**Assigned task 1**
In the passage about NORAD tracking Santa, where will the volunteers, partners and Microsoft employees join the crew?
**Assigned task 2**
Pick up the passage on NORAD's Santa tracker after its last sentence and keep writing it.

**Extract provided**

* * *

The North American Aerospace Defense Command (NORAD) is preparing for their annual tradition of tracking Santa across the map, all the way from the freezing Nordic North to the Sunny South. As NORAD conducts its primary mission of defending Canadian and United States airspace, they take on the supplementary mission of tracking Santa’s journey for the holidays with Bing Maps APIs.

Much like Santa and his Elves, NORAD gets help from volunteers, partners and Microsoft Employees who will be joining the crew at the Peterson Airforce Base to ensure Santa’s safe travels around the globe!

Track Santa on a 3D Map with NORAD

Working with Cesium, a platform for developers to build web-based 3D map apps, NORAD has built a 3D tracker that displays Santa’s whereabouts. The 3D tracker app uses Bing Maps satellite imagery to give a realistic texture to the 3D globe rendered by the CesiumJS library.

* * *

**Information provided**
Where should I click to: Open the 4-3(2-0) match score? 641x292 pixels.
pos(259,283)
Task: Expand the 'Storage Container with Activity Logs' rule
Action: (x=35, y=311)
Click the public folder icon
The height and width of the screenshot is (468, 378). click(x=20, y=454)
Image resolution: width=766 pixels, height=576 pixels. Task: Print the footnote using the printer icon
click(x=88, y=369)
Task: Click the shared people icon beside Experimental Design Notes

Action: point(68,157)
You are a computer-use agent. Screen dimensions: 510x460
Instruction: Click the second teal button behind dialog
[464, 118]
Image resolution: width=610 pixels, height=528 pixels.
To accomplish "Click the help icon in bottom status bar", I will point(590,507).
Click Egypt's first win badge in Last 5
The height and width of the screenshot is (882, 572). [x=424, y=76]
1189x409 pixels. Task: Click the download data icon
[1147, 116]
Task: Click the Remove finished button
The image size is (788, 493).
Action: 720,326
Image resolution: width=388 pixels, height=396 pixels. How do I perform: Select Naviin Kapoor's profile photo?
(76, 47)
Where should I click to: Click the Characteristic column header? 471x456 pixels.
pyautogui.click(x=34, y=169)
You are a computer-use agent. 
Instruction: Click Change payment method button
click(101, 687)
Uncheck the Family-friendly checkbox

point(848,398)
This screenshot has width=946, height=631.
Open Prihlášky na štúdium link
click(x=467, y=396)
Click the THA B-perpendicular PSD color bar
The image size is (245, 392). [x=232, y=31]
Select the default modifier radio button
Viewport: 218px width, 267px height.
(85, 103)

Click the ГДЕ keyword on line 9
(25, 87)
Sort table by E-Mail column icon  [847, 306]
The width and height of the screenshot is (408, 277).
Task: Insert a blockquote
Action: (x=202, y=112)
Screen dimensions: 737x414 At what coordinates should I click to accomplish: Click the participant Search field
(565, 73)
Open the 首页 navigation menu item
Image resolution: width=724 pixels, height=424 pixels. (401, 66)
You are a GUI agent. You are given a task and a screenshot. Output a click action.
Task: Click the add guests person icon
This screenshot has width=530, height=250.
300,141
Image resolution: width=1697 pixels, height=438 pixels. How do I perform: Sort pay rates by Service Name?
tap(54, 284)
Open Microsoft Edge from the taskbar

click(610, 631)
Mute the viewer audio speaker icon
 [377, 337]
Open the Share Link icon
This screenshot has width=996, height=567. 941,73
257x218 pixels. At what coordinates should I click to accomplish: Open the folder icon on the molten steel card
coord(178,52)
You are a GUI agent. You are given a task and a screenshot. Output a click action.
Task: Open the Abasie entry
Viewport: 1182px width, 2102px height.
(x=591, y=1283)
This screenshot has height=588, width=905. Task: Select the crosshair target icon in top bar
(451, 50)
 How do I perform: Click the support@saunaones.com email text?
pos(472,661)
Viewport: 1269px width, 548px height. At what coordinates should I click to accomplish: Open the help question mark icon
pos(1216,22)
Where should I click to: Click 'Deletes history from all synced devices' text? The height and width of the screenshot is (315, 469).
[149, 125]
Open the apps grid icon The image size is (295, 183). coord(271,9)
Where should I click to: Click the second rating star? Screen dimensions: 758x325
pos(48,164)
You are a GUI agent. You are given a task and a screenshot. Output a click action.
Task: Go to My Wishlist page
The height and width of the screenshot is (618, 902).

* * *

**Written response 1**
At the Peterson Airforce Base.

**Written response 2**
NORAD Santa Tracker

For devices that do not support 3D, the app falls back to a 2D map using Bing Maps API’s intuitive features. That tracker map displays a pin marking Santa’s current location for you to follow. You can also learn more about each location Santa visits by clicking on an icon that brings up Wikipedia articles and Santa Cam videos that you can play. Never miss a jolly move with our Santa tracker – even if he’s flying through a Nordic blizzard.

Join the world-wide countdown to the big trip with NORAD, play some games and see Santa’s location on a Bing Map by visiting https://www.noradsanta.org/.

Wishing you and yours a wonderful holiday season!